EXERCISE DESCRIPTION — Retyped exactly and without pictures, the lines from the one with "The width and height of the screenshot is (928, 421)." through the end of the listing must form the entire answer.

-=-=-

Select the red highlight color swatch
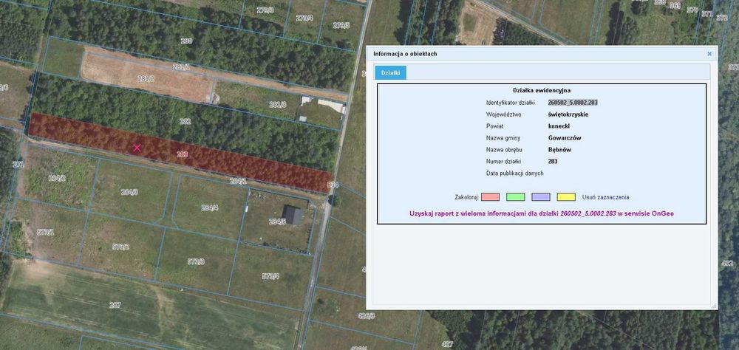The width and height of the screenshot is (739, 350). 490,197
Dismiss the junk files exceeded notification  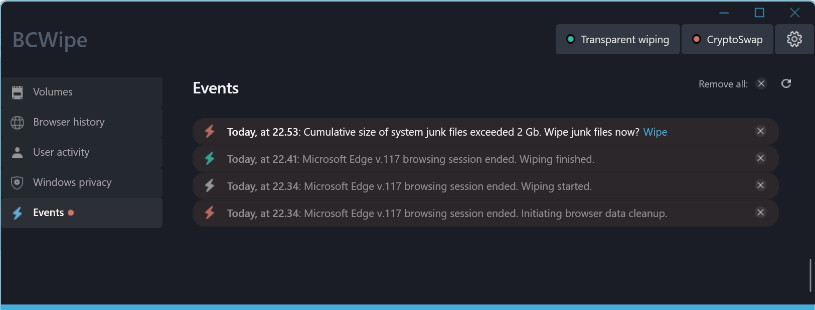pyautogui.click(x=760, y=131)
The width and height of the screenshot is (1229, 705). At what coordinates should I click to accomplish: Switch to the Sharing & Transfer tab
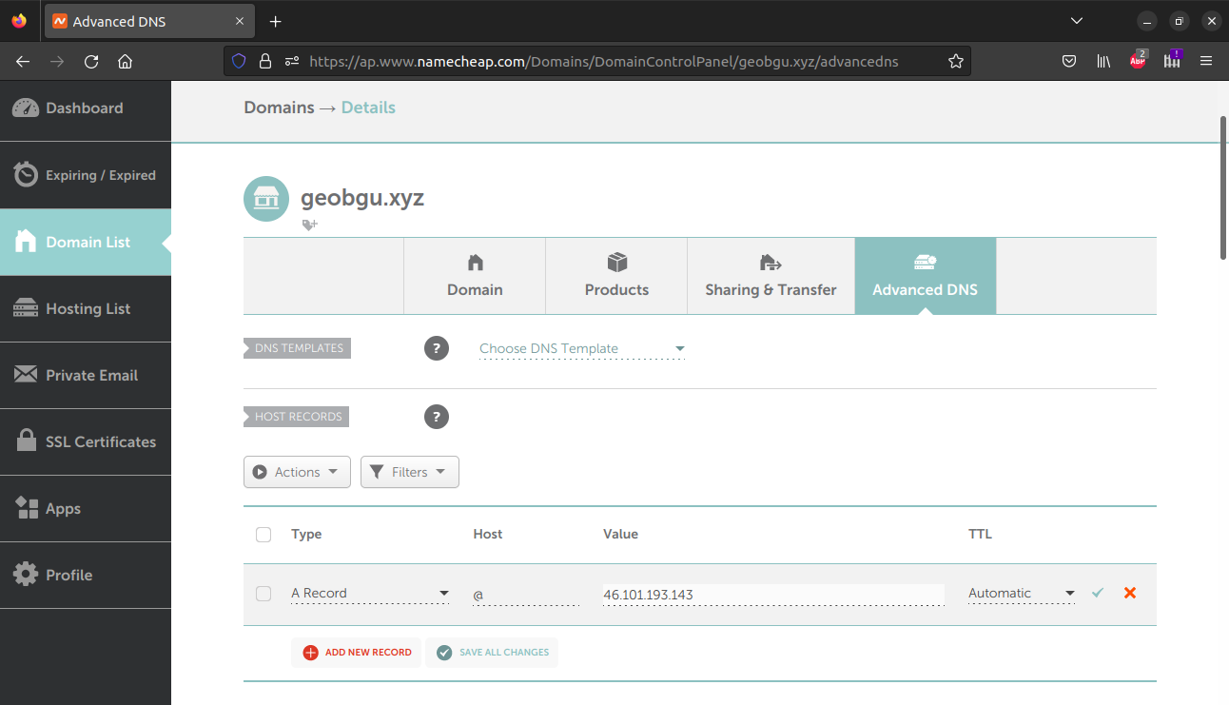[771, 276]
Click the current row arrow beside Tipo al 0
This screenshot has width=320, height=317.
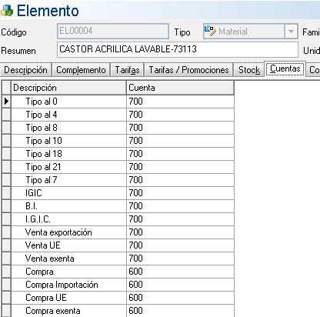pos(6,102)
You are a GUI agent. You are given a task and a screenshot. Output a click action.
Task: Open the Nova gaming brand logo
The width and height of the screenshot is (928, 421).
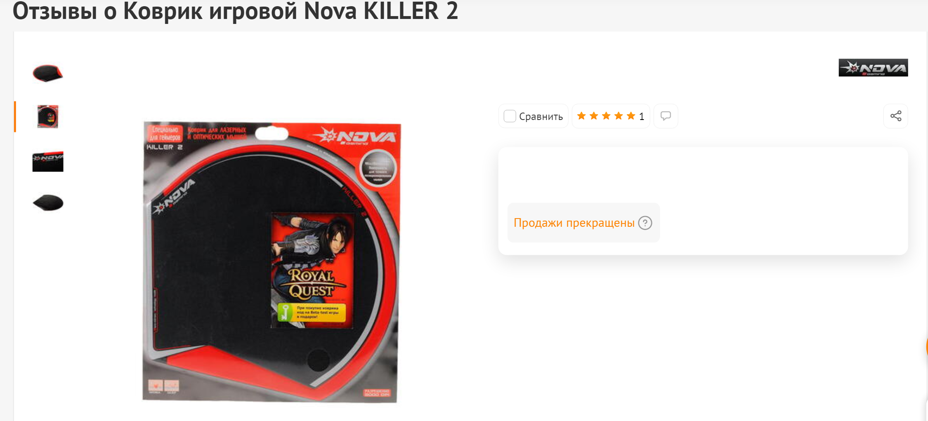(x=873, y=68)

-=-=-

RESPONSE FOR THIS EXERCISE —
The width and height of the screenshot is (928, 421).
(x=873, y=68)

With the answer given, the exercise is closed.